Consiguió la escalera para alzarse bien en el parque, junto al limonero. La calzó de modo de que no perdiera estabilidad cuando subiera. Colocó una piedra redonda, lúcida, pulida, calculando a ojo la posición. Subió por la escalera con solemnidad no exenta de vanidad por la gloria y el loor.
Una vez en la cumbre, miró qué ramas del árbol deberían ser recortadas para impedir que el árbol se hiciera inaccesible. Una vez que hizo en su mente el mapa del follaje, se dejó caer, blandamente, pero marró a la piedra.
Corrió el lugar de esta, luego de sopesarla bien y calcular algún parámetro que pudiere ocultase al primer análisis. Subió otra vez por la escala, escuchando con atención el ruido metálico de sus botines en cada escalón. Una vez arriba, repasó mentalmente el mapa de la fronda, verificó que las ramas a ser cortadas no arruinarían limones por venir y se dejó caer, tan blandamente como la primera vez pero volvió a fallar la piedra. Su cabeza quedó cerca, pero aún no pudo cumplir su objetivo.

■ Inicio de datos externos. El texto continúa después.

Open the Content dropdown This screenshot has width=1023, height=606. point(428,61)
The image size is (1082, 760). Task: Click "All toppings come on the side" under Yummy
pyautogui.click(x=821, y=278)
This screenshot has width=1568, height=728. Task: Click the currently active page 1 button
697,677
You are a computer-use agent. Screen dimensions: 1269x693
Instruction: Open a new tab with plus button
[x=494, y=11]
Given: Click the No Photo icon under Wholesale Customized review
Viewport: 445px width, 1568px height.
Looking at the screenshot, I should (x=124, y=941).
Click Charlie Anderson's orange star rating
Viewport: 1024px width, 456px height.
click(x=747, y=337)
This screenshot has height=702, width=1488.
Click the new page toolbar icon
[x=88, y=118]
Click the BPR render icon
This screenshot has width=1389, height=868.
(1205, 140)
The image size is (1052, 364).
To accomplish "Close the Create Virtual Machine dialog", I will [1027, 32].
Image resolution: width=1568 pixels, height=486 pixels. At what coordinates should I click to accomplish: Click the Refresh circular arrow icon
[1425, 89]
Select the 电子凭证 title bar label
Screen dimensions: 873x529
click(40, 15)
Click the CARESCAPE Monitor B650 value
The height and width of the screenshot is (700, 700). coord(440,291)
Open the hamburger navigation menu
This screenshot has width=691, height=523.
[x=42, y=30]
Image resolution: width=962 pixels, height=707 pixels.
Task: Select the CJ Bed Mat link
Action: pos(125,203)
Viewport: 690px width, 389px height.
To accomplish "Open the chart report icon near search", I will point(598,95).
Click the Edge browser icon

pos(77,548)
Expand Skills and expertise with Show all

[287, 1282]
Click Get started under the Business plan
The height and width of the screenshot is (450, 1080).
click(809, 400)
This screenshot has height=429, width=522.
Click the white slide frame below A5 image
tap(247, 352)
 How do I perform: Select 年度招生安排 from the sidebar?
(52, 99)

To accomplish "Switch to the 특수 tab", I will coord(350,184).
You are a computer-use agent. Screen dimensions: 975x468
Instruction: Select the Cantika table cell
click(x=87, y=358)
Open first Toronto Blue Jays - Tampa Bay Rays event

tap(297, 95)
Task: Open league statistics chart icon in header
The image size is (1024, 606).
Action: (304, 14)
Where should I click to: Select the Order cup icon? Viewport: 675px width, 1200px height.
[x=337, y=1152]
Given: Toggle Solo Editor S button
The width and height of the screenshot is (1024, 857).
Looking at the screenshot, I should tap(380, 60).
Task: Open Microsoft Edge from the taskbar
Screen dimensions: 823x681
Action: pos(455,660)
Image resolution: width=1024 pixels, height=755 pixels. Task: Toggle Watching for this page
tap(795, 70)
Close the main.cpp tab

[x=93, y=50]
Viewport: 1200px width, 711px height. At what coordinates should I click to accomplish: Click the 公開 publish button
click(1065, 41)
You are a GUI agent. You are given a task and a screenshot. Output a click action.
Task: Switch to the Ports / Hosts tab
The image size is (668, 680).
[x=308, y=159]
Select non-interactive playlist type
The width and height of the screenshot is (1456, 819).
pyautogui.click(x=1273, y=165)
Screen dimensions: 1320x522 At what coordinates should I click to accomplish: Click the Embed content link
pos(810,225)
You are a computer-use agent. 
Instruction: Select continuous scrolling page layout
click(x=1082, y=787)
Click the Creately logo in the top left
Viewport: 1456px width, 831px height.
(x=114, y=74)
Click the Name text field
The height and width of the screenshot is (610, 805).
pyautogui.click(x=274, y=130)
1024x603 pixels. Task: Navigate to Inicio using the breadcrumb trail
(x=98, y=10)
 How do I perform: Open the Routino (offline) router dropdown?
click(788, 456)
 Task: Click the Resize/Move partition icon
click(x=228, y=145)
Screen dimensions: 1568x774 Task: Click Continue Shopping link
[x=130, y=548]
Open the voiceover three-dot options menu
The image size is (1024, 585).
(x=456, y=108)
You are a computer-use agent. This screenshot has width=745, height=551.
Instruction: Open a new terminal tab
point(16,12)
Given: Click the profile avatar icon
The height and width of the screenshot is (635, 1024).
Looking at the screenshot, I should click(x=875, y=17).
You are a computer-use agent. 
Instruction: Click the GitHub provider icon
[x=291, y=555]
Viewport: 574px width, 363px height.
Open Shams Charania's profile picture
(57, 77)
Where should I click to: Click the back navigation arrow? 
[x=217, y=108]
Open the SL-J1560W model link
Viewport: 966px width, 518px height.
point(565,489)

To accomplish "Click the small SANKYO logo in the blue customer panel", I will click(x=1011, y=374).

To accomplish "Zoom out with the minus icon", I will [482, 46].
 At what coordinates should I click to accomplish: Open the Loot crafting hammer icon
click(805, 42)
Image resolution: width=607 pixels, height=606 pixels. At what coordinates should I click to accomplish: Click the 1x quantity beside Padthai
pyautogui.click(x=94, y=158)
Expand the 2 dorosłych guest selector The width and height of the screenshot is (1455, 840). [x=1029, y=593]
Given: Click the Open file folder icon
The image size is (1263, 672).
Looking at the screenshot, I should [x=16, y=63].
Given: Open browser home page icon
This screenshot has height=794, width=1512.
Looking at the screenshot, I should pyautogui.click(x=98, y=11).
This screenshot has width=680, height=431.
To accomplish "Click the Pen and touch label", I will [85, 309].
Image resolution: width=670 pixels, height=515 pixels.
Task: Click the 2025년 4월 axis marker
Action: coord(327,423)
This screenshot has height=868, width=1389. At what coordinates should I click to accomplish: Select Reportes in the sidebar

La corrió calculando con más precisión, esta vez, no tanto dónde debía poner la piedra sino más bien donde debía ponerse en la escalera para lograr lo que quería. Entonces subió, calculó la velocidad de la brisa, el amable vuelo quejicoso de las palomas y recalculó la posición de cada rama superflua del limonero y esta vez se dejó caer con decisión.
Su cabeza dio contra la esfera de granito, pulida, lúcida, redonda, magnífica. Y la partió. Tomó los pedazos de la piedra y, ufano, siguió regando el limonero.